The Lie Tree
Frances Hardinge
Amulet Books, 2016

26118377I was provided a copy of this novel by NetGalley and the publisher in exchange for an honest review.

The Lie Tree was recently awarded the prestigious Costa Prize, not just in its own category of children’s book but as the overall “book of the year,” only the second time a children’s book has won since Philip Pullman’s The Amber Spyglass. I was aware of the acclaim with which this novel has been received, and I’ve been immensely impressed with Hardinge’s previous work, so I had high expectations. They were not disappointed. This is a brilliant and thoroughly enjoyable novel.

Faith Sunderland arrives with her family on the island of Vane, a fictional Channel island off the south coast of Britain. Her father, an amateur archeologist of some repute, has been invited to join a dig on the island, but Faith discovers that he is running away from a scandal, accused of falsifying historical evidence. Along with the family, a snake, many notes and papers, the Reverend Sunderland brings a cutting from a mysterious plant, which, it turns out, feeds on lies but provides visions and secret knowledge to those who eat its fruit. Soon, the family has to deal with not just suspicious islanders and the scandal, but with the Reverend Sunderland’s death under mysterious circumstances, apparently suicide.
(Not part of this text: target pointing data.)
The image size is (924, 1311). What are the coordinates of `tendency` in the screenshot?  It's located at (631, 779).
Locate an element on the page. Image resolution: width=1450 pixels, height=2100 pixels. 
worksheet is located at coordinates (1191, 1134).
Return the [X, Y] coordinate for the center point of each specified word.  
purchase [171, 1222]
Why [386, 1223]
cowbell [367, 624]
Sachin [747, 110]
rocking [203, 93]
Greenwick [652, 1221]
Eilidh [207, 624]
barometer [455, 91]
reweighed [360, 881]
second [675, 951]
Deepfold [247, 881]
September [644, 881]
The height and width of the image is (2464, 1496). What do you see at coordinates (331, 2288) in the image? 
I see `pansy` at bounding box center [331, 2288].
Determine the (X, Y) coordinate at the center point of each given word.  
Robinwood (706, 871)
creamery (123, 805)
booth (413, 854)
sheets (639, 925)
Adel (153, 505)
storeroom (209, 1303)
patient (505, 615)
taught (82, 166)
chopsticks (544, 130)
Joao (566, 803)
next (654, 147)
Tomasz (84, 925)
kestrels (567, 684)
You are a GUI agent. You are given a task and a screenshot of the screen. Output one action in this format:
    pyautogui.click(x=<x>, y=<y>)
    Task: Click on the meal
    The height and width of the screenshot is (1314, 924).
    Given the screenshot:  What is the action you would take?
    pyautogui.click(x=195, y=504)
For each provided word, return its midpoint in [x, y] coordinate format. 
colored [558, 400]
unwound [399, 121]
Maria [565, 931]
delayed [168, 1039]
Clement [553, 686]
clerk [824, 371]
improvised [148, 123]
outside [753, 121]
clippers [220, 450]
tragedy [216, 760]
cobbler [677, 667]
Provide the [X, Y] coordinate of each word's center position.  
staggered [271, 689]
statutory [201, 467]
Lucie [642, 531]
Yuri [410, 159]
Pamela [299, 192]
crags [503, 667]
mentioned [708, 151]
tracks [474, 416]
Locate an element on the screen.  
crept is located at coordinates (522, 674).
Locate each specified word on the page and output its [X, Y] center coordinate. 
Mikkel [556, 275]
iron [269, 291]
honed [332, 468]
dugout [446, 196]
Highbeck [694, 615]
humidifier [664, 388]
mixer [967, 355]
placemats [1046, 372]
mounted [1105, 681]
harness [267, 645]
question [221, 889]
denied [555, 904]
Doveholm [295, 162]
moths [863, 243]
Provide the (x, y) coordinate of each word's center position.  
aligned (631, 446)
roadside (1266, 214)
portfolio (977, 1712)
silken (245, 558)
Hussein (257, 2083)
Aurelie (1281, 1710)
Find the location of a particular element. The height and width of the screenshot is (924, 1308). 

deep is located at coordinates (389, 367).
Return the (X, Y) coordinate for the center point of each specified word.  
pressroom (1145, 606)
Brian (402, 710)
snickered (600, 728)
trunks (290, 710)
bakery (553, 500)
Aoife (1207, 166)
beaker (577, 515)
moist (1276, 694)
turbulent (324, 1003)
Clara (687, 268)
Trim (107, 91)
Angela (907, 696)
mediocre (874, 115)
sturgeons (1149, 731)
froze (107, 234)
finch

Faith is convinced it is a murder, and she has to feed the tree with lies of her own in order to uncover the truth.

This is probably the darkest of Hardinge’s novels so far. It lacks the wild exuberance of the stories of Mosca and her goose, or the fantasy of such as Gullstruck Island. It is at once a murder mystery, a Gothic, a morality tale and a coming of age story. I see it classified as a historical novel, but I think to some extent that’s a misnomer, as it relies not on historical events so much as a historical zeitgeist – the moment in time when Darwin’s theories of evolution are having their impact and when society is on the cusp of change. The characters are to a great extent who they are, forced into the roles they exist in, because of the time in which they live.

We may at first find many of the characters unattractive, but this is to a large part because we see them through Faith’s eyes, and our view of them expands as hers does. I found Faith a completely sympathetic character: I admired her gumption, her guts, her courage, her ability ultimately to move beyond her own beliefs and biases. She is self-aware, and becomes more so as the novel progresses. I loved the streak of feminism that ran quietly through the novel: the way that Faith realizes she herself had been ignoring women as “the devoted wife” or “the housekeeper” and is able to change her views not only of her own potential role but also of her mother and other women around her (for example, there’s a delightful hint of a “special friendship” between two women that emerges towards the end of the novel).

Philosophically, there’s a lot going on. It’s a commentary on – yes – faith, on the science/superstition binary that is not as clear cut as might be assumed, on human nature, on greed, on how easy it is to make people believe what you want them to believe.

It’s a great book – I want to read it again and talk about it more and think about it more. It is complex and clever and richly deserves the acclaim it has received so far.